What do you like to do in your spare time — away from the computer?
Personally I have little time for much else other than leading my company 8BIT, writing and doing editorial work for WP Daily, and managing some personal properties that keep me going. But one of my long-standing passions (away from the actual notebook computer) is professional coaching where I assist individuals, teams, and leaders in making better personal and professional decisions. I also advise and counsel other companies (I’m on the board of a few and have equity positions with others) and have even had the pleasure of mentoring companies through local incubator and technology startup organizations.
What a joy it is to give back out of my own experiences, which aren’t perfect, but can serve as lessons and guideposts for others so that they don’t make the same mistakes that I did. Occasionally I’ll also lead local meetups.
Finally, I have a beautiful wife and two incredible girls who keep the passion flowing and the motivation needed to create great work. I couldn’t do what I do without them.
Tell us about a favorite project — why is it your favorite, what was most challenging about it, and what did you learn that you’ve taken with you to other projects?
I haven’t spoken publicly about this yet but one of the most influential experiences and projects I’ve ever had was my very first partnership-based startup. This certainly doesn’t mark it as a “favorite” but with it, I learned a very important lesson that I’m so thankful I absorbed very early on in my career.
I was right out of college and had built up a small independent shop — I specialized in Flash development because interactive media was the hot thing at that time. I had a few guy friends I was very close with and we went to the same school, the same church, and were pretty much in the same social circles. We decided to launch a small agency instead where I could do the development, one of the guys could do the operations, and the other could do sales. It seemed like a perfect trifecta.

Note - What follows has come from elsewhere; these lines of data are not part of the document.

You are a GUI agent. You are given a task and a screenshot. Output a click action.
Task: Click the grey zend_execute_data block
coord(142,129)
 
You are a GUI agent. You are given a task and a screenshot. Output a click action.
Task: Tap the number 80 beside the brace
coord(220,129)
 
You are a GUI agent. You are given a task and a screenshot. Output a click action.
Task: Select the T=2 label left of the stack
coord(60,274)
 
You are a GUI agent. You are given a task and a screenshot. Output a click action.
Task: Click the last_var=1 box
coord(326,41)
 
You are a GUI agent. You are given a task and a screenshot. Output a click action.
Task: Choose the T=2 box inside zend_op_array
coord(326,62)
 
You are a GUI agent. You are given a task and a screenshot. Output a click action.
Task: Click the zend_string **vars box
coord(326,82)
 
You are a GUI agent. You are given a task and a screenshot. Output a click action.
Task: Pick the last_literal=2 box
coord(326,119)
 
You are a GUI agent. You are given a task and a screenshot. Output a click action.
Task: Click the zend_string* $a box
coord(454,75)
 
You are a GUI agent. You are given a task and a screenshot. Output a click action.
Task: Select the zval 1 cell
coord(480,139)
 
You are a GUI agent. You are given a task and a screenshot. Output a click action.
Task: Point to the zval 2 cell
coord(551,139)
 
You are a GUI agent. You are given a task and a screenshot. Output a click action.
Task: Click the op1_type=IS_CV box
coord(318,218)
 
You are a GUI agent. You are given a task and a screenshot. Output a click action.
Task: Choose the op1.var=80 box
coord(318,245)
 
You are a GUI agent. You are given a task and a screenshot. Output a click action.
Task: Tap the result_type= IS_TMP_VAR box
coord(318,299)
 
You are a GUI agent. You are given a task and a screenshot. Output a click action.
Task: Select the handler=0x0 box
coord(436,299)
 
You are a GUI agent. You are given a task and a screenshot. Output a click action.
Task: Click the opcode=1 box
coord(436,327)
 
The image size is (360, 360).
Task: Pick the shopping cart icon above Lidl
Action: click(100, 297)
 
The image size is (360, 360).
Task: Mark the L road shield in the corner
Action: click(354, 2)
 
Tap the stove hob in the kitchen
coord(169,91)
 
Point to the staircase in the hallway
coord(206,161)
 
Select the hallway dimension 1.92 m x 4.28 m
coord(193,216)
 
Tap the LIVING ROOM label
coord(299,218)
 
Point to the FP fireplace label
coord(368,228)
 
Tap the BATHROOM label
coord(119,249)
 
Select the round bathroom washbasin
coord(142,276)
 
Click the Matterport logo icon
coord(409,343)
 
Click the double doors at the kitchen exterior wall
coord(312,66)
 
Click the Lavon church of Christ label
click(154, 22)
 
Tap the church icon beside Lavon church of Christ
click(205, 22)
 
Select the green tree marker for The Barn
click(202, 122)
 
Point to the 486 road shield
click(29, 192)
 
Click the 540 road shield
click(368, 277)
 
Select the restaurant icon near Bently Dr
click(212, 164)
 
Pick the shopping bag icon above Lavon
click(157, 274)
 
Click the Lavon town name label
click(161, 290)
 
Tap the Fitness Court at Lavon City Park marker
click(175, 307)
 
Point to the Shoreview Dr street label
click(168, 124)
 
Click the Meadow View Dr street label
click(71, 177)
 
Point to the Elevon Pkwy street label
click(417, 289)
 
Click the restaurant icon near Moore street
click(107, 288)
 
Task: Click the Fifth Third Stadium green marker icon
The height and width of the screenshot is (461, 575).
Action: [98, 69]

Things went well until we hit our very first big payday — we landed a project that was five times what we had typically billed and we were on cloud nine until the payment was in our hot little hands — that’s where everything fell apart. You see, my father had told me that “money changes people,” and I understood it philosophically but I hadn’t learned that lesson firsthand. This was my primer and things spiraled fast.
The moment we had serious cash on our hands we argued over who deserved more, even though we had contractually agreed to firm equity portions. Long story short, the company disintegrated, harsh words were exchanged, and our relationships were broken. Years later I still haven’t heard from them or spoken with them — these were guys that participated in my wedding!

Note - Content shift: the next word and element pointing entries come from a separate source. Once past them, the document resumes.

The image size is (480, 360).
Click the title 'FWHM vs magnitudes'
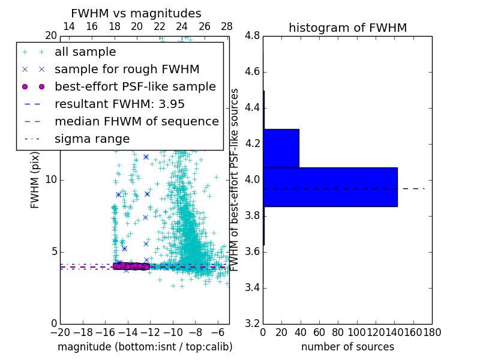[136, 14]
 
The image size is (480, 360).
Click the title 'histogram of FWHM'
[347, 28]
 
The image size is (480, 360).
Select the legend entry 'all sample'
[85, 52]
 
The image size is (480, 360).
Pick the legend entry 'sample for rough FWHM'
[127, 70]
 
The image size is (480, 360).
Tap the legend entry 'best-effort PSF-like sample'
[135, 87]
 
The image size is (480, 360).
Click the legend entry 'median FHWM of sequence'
[136, 121]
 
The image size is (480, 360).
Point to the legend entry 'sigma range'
[92, 139]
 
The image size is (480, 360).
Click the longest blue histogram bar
[330, 187]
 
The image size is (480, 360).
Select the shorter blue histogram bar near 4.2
[281, 148]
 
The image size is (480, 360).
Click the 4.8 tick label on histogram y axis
[252, 36]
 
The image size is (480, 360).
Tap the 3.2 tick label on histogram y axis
[252, 323]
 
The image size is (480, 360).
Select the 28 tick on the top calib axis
[227, 26]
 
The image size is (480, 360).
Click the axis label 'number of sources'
[347, 347]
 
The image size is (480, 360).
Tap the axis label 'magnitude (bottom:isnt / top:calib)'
[145, 347]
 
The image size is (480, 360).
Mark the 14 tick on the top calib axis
[68, 26]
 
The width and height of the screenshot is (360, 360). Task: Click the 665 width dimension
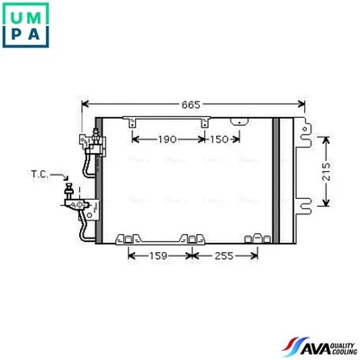pos(189,105)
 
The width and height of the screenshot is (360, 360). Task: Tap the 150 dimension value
pos(219,140)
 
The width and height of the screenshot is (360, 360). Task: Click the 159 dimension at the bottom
pos(158,256)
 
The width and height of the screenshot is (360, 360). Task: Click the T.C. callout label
pos(40,173)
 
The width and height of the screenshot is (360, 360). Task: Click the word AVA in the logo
pos(309,345)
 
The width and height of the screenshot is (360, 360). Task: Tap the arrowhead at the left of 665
pos(85,105)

I learned a valuable truth at that time — that money does indeed change people and that regardless of the quality of your relationship money can be the thing that tears it apart. What I didn’t know at the time, though, was that it set my course to look for a more “collaborative” environment where money was not the chief motivator — and the open source community is where I found that zeal and worldview. WordPress came shortly after the the rest, as they say, is history.